§ **AIM OF THE TASK**
An exact transcription of the lines below, from the first through the one containing "客服热线 (796, 1462)", is the only output wanted.

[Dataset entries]
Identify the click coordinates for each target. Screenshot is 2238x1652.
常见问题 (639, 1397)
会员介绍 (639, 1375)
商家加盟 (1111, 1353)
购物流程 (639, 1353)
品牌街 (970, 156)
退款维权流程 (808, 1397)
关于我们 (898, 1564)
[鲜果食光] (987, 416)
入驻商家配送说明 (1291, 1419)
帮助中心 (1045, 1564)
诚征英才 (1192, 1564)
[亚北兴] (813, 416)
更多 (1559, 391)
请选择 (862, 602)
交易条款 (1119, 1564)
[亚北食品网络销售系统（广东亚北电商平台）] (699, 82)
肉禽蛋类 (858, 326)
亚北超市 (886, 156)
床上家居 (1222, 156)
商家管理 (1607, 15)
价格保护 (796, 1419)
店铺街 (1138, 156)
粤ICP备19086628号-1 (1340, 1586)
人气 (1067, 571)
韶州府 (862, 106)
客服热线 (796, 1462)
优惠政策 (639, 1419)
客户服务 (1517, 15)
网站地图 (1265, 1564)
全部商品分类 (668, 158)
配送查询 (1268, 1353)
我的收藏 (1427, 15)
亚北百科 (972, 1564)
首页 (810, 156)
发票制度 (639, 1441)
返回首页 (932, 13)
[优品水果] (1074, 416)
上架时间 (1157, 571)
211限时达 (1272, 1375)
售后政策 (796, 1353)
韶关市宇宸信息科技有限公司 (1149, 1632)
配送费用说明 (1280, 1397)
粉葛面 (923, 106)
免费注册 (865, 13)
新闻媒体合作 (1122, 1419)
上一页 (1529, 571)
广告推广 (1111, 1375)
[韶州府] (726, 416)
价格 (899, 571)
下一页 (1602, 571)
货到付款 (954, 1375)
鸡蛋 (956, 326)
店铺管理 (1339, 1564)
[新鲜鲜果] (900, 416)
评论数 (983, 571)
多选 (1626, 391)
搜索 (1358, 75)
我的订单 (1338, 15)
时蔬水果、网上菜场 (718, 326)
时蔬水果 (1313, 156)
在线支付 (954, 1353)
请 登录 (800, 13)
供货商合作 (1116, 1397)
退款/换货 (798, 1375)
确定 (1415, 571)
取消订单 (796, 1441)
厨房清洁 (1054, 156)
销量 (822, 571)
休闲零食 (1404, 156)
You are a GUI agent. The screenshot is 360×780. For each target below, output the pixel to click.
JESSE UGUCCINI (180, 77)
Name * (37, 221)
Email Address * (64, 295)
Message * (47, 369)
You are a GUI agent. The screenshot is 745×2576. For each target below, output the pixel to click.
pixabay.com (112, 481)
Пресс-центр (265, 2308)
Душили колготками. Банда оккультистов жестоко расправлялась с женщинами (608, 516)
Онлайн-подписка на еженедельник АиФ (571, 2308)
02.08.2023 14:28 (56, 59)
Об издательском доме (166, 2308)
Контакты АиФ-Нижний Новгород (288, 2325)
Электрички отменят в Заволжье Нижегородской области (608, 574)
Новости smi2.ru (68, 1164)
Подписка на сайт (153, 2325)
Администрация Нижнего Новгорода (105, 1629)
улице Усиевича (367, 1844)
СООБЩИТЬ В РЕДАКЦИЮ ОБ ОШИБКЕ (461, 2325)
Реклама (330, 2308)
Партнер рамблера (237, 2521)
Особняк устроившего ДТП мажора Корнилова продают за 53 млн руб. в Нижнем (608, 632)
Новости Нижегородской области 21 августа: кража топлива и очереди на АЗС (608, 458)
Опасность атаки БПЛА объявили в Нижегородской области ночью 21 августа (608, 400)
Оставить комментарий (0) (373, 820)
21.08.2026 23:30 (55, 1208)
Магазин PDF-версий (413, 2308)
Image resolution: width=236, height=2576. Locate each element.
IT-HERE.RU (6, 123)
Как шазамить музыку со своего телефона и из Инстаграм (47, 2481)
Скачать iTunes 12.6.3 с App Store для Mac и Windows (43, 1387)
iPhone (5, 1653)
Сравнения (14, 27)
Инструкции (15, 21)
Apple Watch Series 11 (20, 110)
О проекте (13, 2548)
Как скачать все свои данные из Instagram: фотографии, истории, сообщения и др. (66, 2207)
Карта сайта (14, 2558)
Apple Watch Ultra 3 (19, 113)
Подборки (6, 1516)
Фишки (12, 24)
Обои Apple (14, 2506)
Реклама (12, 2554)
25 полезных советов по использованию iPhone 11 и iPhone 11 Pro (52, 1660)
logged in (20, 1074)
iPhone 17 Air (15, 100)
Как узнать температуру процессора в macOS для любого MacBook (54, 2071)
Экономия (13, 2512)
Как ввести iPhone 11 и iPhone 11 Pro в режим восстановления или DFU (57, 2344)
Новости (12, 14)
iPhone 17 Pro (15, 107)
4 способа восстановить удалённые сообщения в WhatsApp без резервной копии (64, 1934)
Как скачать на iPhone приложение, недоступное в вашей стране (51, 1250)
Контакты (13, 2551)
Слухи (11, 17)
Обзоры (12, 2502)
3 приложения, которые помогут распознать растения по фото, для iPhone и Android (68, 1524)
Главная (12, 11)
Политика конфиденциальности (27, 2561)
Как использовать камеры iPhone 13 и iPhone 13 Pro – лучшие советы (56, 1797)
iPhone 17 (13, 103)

§ **REPLY TO THE EXERCISE**
Identify the click coordinates for each target. Screenshot is 2238x1652.
常见问题 (639, 1397)
会员介绍 (639, 1375)
商家加盟 (1111, 1353)
购物流程 (639, 1353)
品牌街 (970, 156)
退款维权流程 (808, 1397)
关于我们 (898, 1564)
[鲜果食光] (987, 416)
入驻商家配送说明 (1291, 1419)
帮助中心 (1045, 1564)
诚征英才 (1192, 1564)
[亚北兴] (813, 416)
更多 (1559, 391)
请选择 (862, 602)
交易条款 (1119, 1564)
[亚北食品网络销售系统（广东亚北电商平台）] (699, 82)
肉禽蛋类 (858, 326)
亚北超市 (886, 156)
床上家居 (1222, 156)
商家管理 (1607, 15)
价格保护 (796, 1419)
店铺街 (1138, 156)
粤ICP备19086628号-1 (1340, 1586)
人气 (1067, 571)
韶州府 (862, 106)
客服热线 (796, 1462)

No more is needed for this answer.